The correspondent to whom we are indebted
for these cases informs us that, after an operation
for this disease at Saint Bartholomew's
Hospital, the students were informed by the
operating surgeon, that saucers filled with oil
of turpentinea solvent of phosphorus
placed among the work-people, would absorb
the vapour of phosphorous acid, by which the
disease is caused. And this precaution is
adopted in some London factories.

We have now stated the information which
induced us to go out and use our eyes at
Bow.

Where is Bow ? In the unfashionable
East. To go to Bow, you must go down
Whitechapel way, and Bow is farther to the
eastward than Whitechapel. But then, so is
Persia. If a man living in London wishes to
go to Bow, let him go past the Whitechapel
shambles and the hay-carts, to Whitechapel
gate. Then he must walk, under a clear blue
sky, like that which favoured us on our own
first journey to Bow. The great breadth of the
highway, and the picturesque variety of the
small houses lining it on either side, tend very
much to make one cheerful.

After a great deal of walking, we got to
suburban terraces, and villas, and little
cottages with large bells, awful in " Kitchen"
and " Visitors " gentility.
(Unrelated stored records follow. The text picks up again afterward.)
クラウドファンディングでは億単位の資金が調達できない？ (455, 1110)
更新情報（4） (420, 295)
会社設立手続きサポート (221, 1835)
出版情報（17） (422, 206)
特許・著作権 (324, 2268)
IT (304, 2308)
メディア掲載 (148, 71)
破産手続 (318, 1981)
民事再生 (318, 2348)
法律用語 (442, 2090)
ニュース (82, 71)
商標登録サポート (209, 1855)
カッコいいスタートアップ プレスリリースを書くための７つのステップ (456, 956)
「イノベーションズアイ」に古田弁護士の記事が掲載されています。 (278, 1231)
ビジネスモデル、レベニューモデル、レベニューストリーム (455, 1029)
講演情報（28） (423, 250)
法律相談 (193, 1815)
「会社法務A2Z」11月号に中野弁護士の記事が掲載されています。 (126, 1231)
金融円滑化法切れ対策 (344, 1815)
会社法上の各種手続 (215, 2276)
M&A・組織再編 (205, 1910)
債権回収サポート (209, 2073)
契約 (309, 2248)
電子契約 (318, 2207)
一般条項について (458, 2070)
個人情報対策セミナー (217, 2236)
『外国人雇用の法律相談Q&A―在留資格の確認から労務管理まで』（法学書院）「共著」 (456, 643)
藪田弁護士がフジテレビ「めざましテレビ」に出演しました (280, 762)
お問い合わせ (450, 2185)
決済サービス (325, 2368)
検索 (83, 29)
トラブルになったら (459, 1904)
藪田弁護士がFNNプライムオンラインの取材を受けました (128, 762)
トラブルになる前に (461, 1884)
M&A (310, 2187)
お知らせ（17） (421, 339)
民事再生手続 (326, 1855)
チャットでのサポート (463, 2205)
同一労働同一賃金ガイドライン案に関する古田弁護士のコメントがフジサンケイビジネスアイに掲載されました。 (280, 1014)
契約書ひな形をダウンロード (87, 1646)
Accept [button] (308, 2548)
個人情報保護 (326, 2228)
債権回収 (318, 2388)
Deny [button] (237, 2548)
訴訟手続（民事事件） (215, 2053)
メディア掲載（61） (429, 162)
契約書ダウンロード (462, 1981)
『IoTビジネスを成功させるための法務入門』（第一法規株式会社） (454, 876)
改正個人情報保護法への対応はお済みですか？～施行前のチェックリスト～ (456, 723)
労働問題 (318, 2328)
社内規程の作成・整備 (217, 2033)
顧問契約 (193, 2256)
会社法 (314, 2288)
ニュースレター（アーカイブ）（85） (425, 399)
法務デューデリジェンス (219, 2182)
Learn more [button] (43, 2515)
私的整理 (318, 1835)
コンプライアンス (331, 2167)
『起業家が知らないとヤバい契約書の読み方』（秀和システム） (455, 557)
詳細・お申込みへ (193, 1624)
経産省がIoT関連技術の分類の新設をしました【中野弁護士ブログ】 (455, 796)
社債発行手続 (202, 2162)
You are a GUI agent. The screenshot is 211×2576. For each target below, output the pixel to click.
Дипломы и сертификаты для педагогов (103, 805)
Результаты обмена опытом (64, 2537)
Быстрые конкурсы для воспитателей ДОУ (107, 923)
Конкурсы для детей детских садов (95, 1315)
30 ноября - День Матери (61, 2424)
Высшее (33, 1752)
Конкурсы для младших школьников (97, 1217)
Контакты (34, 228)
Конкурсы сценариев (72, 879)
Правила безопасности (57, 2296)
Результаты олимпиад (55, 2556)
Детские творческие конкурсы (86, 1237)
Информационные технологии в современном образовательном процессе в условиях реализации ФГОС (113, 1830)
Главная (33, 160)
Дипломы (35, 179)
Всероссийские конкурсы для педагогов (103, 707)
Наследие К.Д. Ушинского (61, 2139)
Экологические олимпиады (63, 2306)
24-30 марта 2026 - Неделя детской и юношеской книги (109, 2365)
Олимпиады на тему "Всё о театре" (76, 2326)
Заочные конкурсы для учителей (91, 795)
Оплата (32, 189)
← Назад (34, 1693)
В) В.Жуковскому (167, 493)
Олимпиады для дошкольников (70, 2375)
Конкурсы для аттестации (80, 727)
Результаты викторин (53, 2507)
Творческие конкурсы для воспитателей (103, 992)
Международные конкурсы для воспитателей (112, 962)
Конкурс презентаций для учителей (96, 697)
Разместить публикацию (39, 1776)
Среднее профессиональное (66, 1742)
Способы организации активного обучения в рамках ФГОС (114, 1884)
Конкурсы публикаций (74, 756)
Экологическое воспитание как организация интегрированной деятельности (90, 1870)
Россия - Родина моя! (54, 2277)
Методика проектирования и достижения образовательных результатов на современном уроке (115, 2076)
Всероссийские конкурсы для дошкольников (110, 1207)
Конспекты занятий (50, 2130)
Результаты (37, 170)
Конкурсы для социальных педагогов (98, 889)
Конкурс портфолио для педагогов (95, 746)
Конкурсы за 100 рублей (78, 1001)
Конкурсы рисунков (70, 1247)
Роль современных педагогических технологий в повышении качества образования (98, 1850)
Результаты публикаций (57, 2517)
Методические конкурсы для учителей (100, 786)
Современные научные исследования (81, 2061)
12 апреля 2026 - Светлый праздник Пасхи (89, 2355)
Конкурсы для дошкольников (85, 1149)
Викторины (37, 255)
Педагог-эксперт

The gardens before
the houses rich in blossoming almond-trees;
under one railway, and in the next half
minute over another; a little bit of genteel
suburb, and then suddenly the thoroughly old-
fashioned village of Bow.

Bow's pardon must be begged if it be not a
village. There is a good old-fashioned church,
with a great crumbling square tower and a
flag-staff; and there are old shops and houses
up one side of the church, and down the other
side of the church to Bow Bridge; over the
bridge we looked down upon a fine piece of
mud, and it took us from Bow to a road lined
with unaccountable-looking factories and
workers' cottages, not unlike a slip
transplanted out of the far suburbs of Manchester.